[发明专利]使用酸沉淀色素测定普洱茶及其提取物中茶多糖的方法

说明书

本发明提供了一种使用酸沉淀色素测定普洱茶及其提取物中茶多糖的方法，属于食品分析领域。本发明的测定方法包括以下3个步骤：配制普洱茶茶汤或普洱茶提取物溶液；普洱茶茶汤或普洱茶提取物溶液酸沉淀脱色处理；采用苯酚‑硫酸法测定普洱茶茶汤或普洱茶提取物溶液的茶多糖。其中，普洱茶茶汤或普洱茶提取物溶液酸沉淀脱色处理中，需将茶汤或其提取物溶液pH调至酸性以快速沉淀普洱茶茶褐素。本发明所述的使用酸沉淀色素测定普洱茶及其提取物中茶多糖的方法，可快速准确测定普洱茶或普洱茶提取物中茶多糖的含量，并尽量减少了茶褐素等色素物质的干扰。

技术领域

本发明属于食品分析领域，尤其是涉及一种使用酸沉淀色素测定普洱茶或普洱茶提取物中茶多糖的方法。

背景技术

茶多糖是茶叶中继茶多酚之后发现的又一种重要的生理活性物质，特别是发现茶叶降血糖的主要功效成分是茶叶中的水溶性多糖后，对茶多糖特别是普洱茶茶多糖的研究也越来越引起人们的关注。陈浩等研究普洱茶多糖抗氧化、α-葡萄糖苷酶抑制能力和降血糖能力，结果表明普洱茶多糖具有较强的抗氧化活性和突出的α-葡萄糖苷酶抑制能力，在四种(ABTS自由基、DPPH自由基清除能力，FIC铁离子螯合能力、FRAP还原能力)不同的抗氧化评价体系下，ABTS自由基清楚能力为IC50＝0.49mg/mL，DPPH自由基清楚能力为IC50＝1.45mg/mL，FRAP还原能力，浓度为1mg/mL时，FRAP值为1623.07μmol/L，FIC亚铁离子螯合能力为IC50＝0.063mg/mL。a-葡萄糖苷酶的抑制能力为IC50＝0.063mg/mL。可有效的抑制糖尿病小鼠餐后血糖的升高(AUC＝2085mmol.min/L)，连续灌胃40mg/kg的普洱茶多糖可显著降低小鼠血清的血糖值，其效果与灌胃15mg/kg的二甲双胍没有显著的差异。吴文华等研究普洱茶多糖降血脂功能量效关系结果表明，与高脂对照组比较，低剂量茶多糖组(3组)小鼠血清甘油三酯(TG)、胆固醇(TC)、低密度脂蛋白胆固醇(LDL-C)、高密度脂蛋白胆固醇(HDL-C)水平及AI值没有显著差异。高剂量组(4、5组)小鼠血清TG、TC、LDL-C水平分别下降了40.60％、25.36％、24.38％；40.02％、26.68％、33.59％。同时，HDL-C水平分别提高了73.44％、82.81％。高2个剂量组之间没有明显差异。表明茶多糖抑制高脂饮食小鼠血脂升高可能存在量效关系。
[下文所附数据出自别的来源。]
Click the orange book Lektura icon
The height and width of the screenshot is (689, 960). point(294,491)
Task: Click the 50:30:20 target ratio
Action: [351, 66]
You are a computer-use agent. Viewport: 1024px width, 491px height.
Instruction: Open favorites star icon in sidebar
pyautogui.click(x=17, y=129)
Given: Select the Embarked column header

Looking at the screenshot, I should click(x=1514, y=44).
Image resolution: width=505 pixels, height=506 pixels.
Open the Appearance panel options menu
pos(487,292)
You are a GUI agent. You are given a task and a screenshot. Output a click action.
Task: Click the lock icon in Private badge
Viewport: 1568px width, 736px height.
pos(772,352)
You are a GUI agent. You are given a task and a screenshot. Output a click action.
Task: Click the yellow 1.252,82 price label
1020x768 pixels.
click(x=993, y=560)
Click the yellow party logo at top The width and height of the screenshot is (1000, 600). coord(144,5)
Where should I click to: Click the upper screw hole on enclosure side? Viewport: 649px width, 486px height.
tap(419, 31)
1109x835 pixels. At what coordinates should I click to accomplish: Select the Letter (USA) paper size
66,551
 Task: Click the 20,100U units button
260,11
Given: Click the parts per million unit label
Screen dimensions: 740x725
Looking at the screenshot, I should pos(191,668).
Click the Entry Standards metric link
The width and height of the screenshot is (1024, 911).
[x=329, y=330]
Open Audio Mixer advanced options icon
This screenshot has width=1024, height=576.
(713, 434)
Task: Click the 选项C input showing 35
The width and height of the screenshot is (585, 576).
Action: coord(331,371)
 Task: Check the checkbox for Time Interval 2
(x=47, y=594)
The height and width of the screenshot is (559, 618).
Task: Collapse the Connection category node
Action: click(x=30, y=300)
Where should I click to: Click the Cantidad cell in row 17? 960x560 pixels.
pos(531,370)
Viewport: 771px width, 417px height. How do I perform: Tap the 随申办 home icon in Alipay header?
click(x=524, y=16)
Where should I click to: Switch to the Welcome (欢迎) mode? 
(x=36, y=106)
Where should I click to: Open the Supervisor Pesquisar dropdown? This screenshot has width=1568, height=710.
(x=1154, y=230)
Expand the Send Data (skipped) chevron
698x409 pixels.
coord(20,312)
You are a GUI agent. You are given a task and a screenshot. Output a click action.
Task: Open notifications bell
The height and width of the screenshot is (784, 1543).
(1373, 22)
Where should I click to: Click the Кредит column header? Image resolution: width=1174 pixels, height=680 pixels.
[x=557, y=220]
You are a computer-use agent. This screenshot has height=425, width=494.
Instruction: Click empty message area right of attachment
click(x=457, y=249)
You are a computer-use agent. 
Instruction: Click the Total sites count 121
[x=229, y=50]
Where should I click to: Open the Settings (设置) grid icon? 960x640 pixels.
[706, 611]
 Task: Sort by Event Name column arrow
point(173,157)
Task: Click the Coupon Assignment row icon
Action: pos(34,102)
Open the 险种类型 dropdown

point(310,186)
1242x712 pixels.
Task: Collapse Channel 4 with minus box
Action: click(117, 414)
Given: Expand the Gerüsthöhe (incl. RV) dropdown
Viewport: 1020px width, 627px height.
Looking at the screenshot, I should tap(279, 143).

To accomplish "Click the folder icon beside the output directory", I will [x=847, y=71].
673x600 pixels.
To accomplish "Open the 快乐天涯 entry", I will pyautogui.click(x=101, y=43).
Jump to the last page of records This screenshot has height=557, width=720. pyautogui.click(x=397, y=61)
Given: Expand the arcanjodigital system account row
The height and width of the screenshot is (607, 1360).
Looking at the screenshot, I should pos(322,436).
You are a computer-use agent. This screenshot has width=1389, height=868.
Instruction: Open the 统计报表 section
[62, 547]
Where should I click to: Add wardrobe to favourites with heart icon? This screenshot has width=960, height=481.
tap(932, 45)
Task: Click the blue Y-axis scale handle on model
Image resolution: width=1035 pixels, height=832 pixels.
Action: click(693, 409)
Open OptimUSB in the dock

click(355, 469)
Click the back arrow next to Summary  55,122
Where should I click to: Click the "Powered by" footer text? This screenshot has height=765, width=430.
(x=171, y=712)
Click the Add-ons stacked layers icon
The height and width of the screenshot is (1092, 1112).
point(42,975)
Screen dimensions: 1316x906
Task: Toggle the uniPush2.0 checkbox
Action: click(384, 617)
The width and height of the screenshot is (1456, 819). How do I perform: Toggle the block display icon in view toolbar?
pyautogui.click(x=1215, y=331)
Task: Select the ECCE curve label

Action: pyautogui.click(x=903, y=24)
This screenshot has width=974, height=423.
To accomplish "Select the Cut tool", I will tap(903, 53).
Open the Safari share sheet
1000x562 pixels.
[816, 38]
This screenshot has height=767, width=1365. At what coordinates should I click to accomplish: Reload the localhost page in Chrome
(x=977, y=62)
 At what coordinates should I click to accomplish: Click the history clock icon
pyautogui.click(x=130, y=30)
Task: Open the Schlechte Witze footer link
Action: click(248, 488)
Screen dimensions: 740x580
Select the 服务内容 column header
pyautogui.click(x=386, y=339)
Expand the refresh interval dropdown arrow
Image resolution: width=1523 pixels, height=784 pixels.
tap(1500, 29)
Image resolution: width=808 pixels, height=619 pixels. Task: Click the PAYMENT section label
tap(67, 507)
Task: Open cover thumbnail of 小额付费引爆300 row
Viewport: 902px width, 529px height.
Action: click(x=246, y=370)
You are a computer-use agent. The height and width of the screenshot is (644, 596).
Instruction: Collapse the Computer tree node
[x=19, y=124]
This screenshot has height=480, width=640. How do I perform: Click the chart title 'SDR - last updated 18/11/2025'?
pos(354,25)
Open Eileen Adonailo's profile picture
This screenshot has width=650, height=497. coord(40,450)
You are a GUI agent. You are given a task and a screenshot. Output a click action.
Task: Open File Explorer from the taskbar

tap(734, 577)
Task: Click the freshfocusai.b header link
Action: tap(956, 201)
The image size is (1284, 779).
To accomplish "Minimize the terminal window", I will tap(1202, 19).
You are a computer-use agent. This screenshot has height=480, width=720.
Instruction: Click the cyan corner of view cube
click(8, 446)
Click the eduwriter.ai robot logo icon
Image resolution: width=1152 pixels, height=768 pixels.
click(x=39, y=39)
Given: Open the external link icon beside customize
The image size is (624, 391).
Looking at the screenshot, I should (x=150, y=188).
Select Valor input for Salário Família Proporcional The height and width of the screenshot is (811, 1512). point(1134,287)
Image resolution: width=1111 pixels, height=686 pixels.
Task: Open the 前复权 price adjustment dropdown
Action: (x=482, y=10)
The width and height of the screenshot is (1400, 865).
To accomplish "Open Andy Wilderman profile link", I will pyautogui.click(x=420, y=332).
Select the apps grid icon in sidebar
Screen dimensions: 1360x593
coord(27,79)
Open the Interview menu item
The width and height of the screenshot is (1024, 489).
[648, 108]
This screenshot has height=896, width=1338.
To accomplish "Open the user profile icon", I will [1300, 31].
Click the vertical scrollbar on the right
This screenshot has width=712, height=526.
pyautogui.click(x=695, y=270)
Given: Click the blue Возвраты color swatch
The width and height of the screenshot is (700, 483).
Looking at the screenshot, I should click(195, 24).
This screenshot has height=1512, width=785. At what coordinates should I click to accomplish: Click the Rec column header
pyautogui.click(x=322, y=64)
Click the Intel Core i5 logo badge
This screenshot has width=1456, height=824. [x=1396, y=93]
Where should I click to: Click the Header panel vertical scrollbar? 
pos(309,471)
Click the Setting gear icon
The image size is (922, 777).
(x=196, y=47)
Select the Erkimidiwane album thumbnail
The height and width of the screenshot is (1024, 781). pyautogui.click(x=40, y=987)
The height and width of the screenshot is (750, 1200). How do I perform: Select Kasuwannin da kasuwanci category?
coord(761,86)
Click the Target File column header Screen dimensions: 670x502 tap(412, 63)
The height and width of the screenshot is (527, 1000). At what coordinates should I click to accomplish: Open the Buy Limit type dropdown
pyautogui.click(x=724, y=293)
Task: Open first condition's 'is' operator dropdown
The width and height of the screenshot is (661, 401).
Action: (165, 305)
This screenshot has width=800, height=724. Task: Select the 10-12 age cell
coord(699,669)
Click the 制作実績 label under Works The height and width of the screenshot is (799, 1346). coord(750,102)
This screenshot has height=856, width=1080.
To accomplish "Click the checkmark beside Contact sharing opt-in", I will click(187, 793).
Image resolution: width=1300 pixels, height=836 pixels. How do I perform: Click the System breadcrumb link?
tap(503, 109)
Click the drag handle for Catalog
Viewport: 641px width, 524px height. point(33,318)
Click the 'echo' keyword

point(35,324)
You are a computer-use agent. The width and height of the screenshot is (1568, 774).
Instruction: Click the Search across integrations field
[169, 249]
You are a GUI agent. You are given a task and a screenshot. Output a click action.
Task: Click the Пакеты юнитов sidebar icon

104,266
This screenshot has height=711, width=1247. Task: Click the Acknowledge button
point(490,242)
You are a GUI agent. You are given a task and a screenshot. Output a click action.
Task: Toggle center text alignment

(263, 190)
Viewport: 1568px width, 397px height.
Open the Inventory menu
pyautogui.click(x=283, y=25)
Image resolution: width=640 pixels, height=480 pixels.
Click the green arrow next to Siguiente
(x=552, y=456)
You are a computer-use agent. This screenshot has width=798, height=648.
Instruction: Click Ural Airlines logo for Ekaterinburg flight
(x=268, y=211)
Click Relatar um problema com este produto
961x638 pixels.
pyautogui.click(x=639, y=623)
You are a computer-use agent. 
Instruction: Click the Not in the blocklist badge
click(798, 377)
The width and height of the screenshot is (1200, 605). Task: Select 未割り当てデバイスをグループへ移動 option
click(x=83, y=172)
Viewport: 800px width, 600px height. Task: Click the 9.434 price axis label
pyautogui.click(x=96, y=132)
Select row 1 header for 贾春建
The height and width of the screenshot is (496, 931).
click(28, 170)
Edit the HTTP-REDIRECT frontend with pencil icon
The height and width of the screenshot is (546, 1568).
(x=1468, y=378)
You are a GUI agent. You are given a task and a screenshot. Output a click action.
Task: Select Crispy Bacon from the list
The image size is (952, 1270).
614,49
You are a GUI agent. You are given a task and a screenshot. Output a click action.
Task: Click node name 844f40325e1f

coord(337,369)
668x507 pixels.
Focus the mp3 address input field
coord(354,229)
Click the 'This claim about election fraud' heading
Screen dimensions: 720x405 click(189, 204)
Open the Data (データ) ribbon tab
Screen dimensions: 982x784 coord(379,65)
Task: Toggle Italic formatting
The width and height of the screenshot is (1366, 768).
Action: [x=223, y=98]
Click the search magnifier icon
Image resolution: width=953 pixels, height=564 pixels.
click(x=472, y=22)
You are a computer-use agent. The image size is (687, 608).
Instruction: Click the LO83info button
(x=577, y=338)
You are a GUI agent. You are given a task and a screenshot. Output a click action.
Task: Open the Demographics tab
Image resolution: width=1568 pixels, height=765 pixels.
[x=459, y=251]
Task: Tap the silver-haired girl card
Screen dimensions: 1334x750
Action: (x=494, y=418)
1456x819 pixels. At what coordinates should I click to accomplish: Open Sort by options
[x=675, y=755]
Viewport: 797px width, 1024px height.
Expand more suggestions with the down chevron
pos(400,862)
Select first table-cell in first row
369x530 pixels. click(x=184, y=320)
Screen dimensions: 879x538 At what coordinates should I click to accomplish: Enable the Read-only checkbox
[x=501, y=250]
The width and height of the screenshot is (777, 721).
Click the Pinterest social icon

普洱茶多糖具有如此多的保健功效，因此准确测定普洱茶中茶多糖的含量对原料、工艺以及产品的评价非常重要。比色法是最简单且应用广泛的测定方法，但普洱茶中含有大量的色素，其中茶褐素对茶多糖检测中的显色反应干扰较大，检测结果误差较大，无法得到准确的茶多糖含量。

发明内容

有鉴于此，本发明旨在提出一种使用酸沉淀色素测定普洱茶及其提取物中茶多糖的方法，以克服现有技术的缺陷，可快速准确测定普洱茶或普洱茶提取物中茶多糖的含量，并尽量减少了茶褐素等色素物质干扰。

为达到上述目的，本发明的技术方案是这样实现的：

使用酸沉淀色素测定普洱茶及其提取物中茶多糖的方法，包括以下步骤：

步骤(1)：配制普洱茶茶汤或普洱茶提取物溶液；

步骤(2)：对普洱茶茶汤或普洱茶提取物溶液进行酸沉淀脱色处理；

步骤(3)：测定脱色处理后的普洱茶茶汤或普洱茶提取物溶液中的茶多糖；

其中，步骤(2)中，普洱茶茶汤或普洱茶提取物溶液酸沉淀脱色处理中，需将茶汤或其提取物溶液pH调至酸性以快速沉淀普洱茶茶褐素。

优选的，步骤(1)中，配制普洱茶茶汤的方法为：称取一定量的粉碎普洱茶置于容器中，并在其中加入适量温度在60-100℃的水，提取1-4次，提取10-30min，之后合并三次提取液，即得普洱茶茶汤溶液。